I am a little disappointed here. After studying a lot of data from these sites, I simply can't find a way to compare the data between them.
My goal is to compare tumor data (cell line or patient samples) and normal tissue data for a particular protein. These sites provide rna-seq and immunohistochemistry (in the case of HPA) data.
From my research, I just can't compare their data for RPKM and FPKM are relative quantitation data and aren't comparable for the most of situations. In addition, CCLE uses RMA!! Man!!!
So, how people make use of the data in these databases? And can I somehow compare the data? Do you know an example of a paper that has done a research using normal x tumor data obtained from these databases and made a valid comparison?
I'm about to lose my mind. Why there isn't a single standard unit for RNA-seq? This is very confusing.
What is the correct way of using GTEx, CCLE and HPA data?

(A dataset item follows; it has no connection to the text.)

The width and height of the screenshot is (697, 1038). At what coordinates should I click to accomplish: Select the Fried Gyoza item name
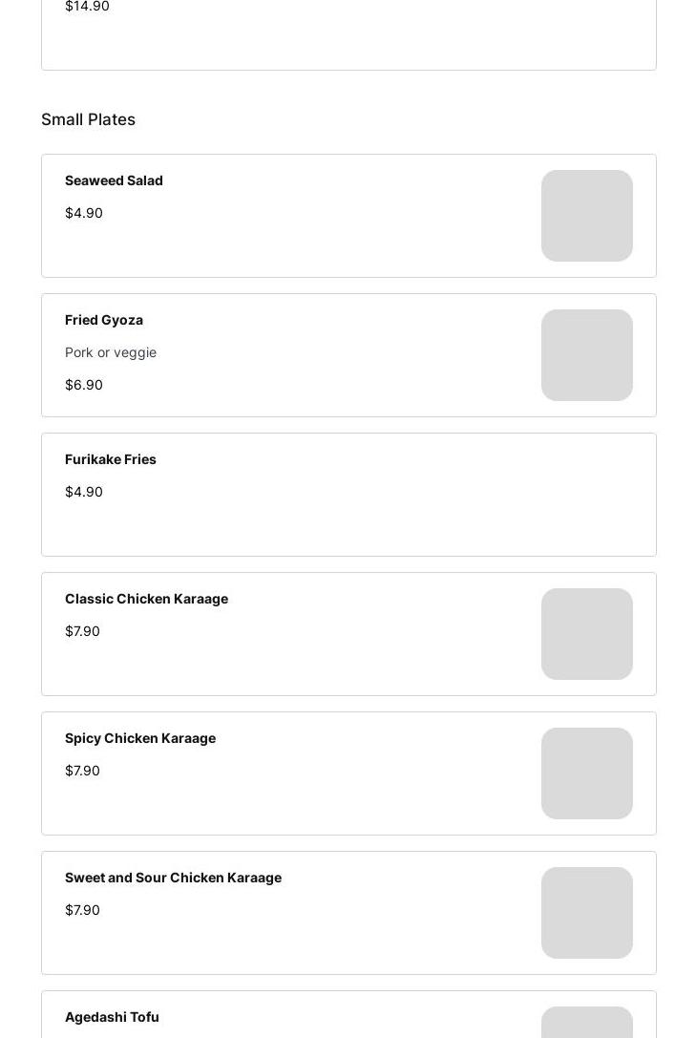[104, 320]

Thank's for the response. However, I think I didn't get the last point right. To my knowledge I can't compare rna-seq data from HPA with rna-seq data from CCLE... or with rna-seq data from TCGA... because they came from different labs and therefore should have different bias... Am I understanding it correctly? How do I escape from that?
I think (and I could be wrong), only microarray samples from CCLE are available. You cannot compare Microarray data from CCLE with RNA-Seq data from TCGA because they have different statistical distributions and their units are not same. Moreover, if RNA-Seq data from CCLE is available then you can compare directly with TCGA datasets; however, you need to check PCA plots and see if the samples are clustering based on genotype or based on batches (where, a batch in this case is a consortium). If, it is clustering based on batches then you need to do batch correction.

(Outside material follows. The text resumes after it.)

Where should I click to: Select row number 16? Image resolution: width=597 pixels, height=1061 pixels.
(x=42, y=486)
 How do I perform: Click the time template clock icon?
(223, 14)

Now I get it! Thanks. Would you have any references on that so I could study this matter? As I'm new to computational biology, my knowledge on clustering is still shallow. I have never heard about PCA plots before... Thank you again!
I would highly recommend to search these topics on Biostars. Many of these questions are always repeated and answered. IMHO, its one of the best resources for Computational Biology.
Thank you again! I'm gonna search more on the topics and read these references! Thank you very much!